Due to this understanding, which has started to settle rapidly in our country, some large retailers have started to request GLOBALGAP certified products from manufacturers / suppliers as a proof of the reliability of the products they offer to their customers.

GLOBALGAP standards are the standards that define the minimum safety conditions demanded by the consumer. Consumers, the food they buy;

· It is not microbiologically, physically and chemically harmful,
Since the environment and natural balance are not harmed during their production,
· It is produced in accordance with legal conditions and
They want to ensure that all necessary measures are taken to ensure the health and safety of the people involved in production.

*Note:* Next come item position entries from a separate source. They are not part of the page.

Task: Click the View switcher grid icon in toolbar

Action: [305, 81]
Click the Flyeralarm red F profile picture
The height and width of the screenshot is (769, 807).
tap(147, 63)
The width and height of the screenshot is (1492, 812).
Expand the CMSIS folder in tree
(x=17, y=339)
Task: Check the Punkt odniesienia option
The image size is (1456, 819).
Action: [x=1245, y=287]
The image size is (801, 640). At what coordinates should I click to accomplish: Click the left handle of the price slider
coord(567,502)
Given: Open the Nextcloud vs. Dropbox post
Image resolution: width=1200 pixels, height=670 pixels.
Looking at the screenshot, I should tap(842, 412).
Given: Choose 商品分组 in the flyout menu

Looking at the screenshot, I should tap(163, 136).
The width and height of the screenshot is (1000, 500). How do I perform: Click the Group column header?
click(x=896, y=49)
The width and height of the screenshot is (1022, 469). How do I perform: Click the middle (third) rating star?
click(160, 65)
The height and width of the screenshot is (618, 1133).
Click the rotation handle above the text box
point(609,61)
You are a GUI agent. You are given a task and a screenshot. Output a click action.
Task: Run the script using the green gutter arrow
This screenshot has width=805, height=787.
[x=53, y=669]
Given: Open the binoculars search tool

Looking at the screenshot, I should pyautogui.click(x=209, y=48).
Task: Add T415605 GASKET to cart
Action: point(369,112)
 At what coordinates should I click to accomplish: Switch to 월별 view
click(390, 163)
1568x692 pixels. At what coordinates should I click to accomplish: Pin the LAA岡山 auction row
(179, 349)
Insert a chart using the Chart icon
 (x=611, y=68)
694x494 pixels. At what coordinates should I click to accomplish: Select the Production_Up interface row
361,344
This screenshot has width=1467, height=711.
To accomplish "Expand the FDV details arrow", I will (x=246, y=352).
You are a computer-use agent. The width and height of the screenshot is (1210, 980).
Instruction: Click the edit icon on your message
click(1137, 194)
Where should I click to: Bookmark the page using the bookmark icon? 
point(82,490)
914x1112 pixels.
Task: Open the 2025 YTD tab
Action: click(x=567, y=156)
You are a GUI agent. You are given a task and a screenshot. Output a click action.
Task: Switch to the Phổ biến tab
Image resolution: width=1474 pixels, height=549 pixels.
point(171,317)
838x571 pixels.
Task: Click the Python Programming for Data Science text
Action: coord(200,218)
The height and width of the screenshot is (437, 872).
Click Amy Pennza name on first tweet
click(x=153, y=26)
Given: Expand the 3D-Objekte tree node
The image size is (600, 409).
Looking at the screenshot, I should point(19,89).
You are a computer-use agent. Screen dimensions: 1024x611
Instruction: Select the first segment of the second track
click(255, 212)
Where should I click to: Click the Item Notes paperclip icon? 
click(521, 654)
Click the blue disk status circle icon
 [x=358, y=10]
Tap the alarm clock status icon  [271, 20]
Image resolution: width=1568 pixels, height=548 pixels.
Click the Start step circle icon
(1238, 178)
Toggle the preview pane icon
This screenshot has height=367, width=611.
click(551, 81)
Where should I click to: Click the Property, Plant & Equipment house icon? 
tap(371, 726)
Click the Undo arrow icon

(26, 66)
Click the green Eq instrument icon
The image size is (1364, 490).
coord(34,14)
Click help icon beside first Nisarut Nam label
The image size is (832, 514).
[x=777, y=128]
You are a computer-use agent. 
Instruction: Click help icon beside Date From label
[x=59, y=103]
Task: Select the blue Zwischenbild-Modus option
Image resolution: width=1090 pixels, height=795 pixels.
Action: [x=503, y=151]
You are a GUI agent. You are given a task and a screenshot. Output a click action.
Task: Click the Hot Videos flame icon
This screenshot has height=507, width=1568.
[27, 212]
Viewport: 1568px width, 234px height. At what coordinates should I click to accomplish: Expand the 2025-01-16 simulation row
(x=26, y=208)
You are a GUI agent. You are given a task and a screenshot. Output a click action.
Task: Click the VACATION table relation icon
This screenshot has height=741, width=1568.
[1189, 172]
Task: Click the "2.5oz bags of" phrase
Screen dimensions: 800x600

GLOBALGAP, which is also considered as a quality system in the agricultural sector, focuses on the production in the field, adopts integrated agricultural principles, HACCP and ISO 9001 in terms of food safety and quality; It is a system that is parallel with ISO 14001 standards in terms of environmental management and OHSAS 18001 standards in terms of occupational health and safety. However, it envisages monitoring the Integrated Pest Management and Integrated Crop Management methods.


GLOBALG.AP stands for Social Practice Risk Assessment. GRASP is a voluntary ready-to-use module designed to evaluate social practices on the farm. The Needs catalog consists of 11 standard requirements and one additional QMS requirement that addresses specific aspects of employee health, safety and well-being. GRASP is designed to extend the social standards of your GLOBALG.AP Certification.